Mahasiswa UNIPMA Ungkap Tradisi Gumbrekan Mahesa di Desa Banyubiru 

Kamis, 15 Juli 2021. Pengembangan riset tentang sain, teknologi, budaya dan sosial humaniora merupakan salah satu dari wujud tri dharma perguruan tinggi. Tim PKM-RSH sebagai bagian dari civitas akademika berupaya mengungkap kajian budaya tradisi Gumbrekan mahesa di Desa Banyubiru, kecamatan Widodaren, kabupaten Ngawi.  Desa Banyubiru terkenal sebagai kampung kerbau.

Salah satu tradisi lokal di Desa Banyubiru adalah “Gumbrekan Mahesa”. “Gumbrekan Mahesa” diartikan sebagai “ulang tahun kerbau” yang diperingati setahun sekali. Kearifan lokal Gumbrekan Mahesa ini diyakini sebagai wujud rasa syukur warga atas anugerah panen yang diberikan oleh Tuhan Yang Maha Kuasa. Hasil panen yang dihasilkan masyarakat tentunya tidak terlepas dari peran kerbau untuk membajak sawah. Perayaan Gumbrekan Mahesa digelar secara turun temurun.
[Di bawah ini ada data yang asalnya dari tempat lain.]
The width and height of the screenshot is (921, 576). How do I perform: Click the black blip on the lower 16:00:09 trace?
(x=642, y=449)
Perayaan ini  semua kerbau diistirahatkan, dirawat, dimajakan dan tidak digunakan membajak sawah. Tradisi ini diikuti oleh arakan 100 tumpengan oleh masyarakat setempat dan tabuhan lumpang oleh ibu-ibu. Terdapat sekitar 700 lebih kerbau milik 65 warga dikeluarkan, dikumpulkan di lapangan, dimandikan lalu dikandangkan.

“Sejak Pandemi Covi19, Gumbrekan Mahesa tidak lagi digelar. Kami khawatir budaya ini akan hilang dan terlupakan” ujar Giyono tokoh masyarakat Desa Banyubiru.
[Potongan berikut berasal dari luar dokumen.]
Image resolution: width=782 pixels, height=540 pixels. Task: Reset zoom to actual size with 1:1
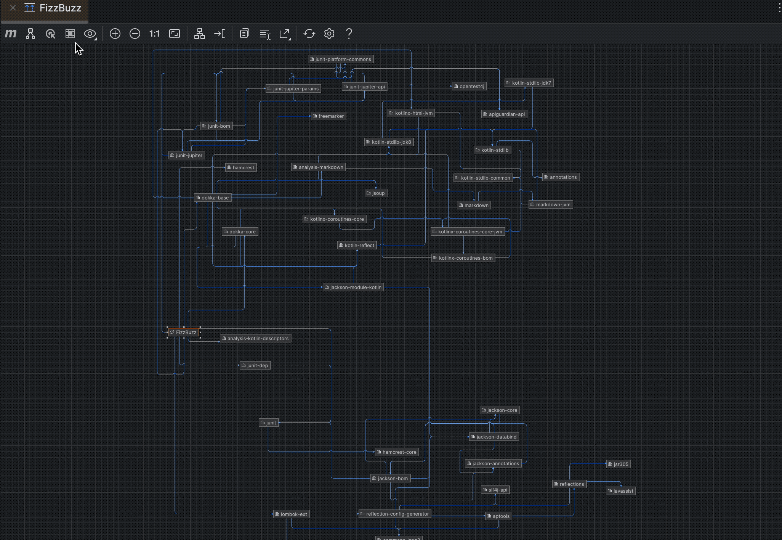154,34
Keberadaan 700 kerbau dan tradisi Gumbrekan Mahesa di Desa Banyubiru ini belum banyak diketahui oleh masyarakat di luar Kecamatan Widodaren. Selama ini belum ada kajian yang membahas tentang nilai-nilai luhur kearifan lokal pada Gumbrekan Mahesa. Kajian etnopedagogi belum banyak dieksplorasi, sehingga masyarakat belum banyak mengetahui informasi dan makna tentang perayaan ini.
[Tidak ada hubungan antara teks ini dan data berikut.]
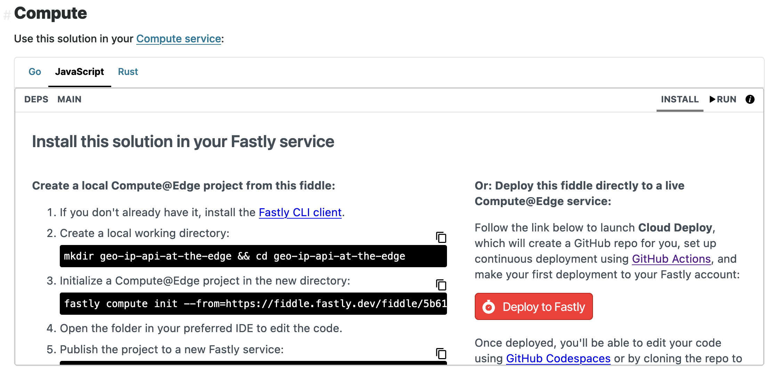Click the info icon near RUN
Tim PKM-RSH yang terdiri dari Putri Rashinta Damayanti, Indah Rahmadianti, Nanda Fatma dan Adelia Efriliana melakukan kajian etnosain dan enopedagogi tentang tradisi Gumbrekan Mahesa. Hal ini bertujuan untuk menggali informasi yang kemudian di wujudkan dalam bentuk buku, katalog, poster dan video profil yang dapat dimanfaatkan masyarakat. Sehingga walaupun di masa Pandemi masyarakat tetap dapat mengetahui keberadaan tradisi Gumbregan Mahesa.

“Selain wawancara, kami juga diajari cara membuat “pecut, klothak, tumpeng dan caping daun jati sehingga makna dan filosofi tradisi ini dapat dipelajari secara mendalam” ungkap Putri.

Kegiatan ini dilakukan sebagai basic research untuk pengembangan produk wisata virtual. “Kami bekerjasama dengan berbagai pihak dari multidisiplin ilmu untuk terus menggali dan mengembangkan tradisi Gumbregan Mahesa” kata Linda Yuhanna selaku dosen pendamping. Kami berharap desa Banyubiru bisa menjadi salah satu Desa Binaan Universitas PGRI Madiun.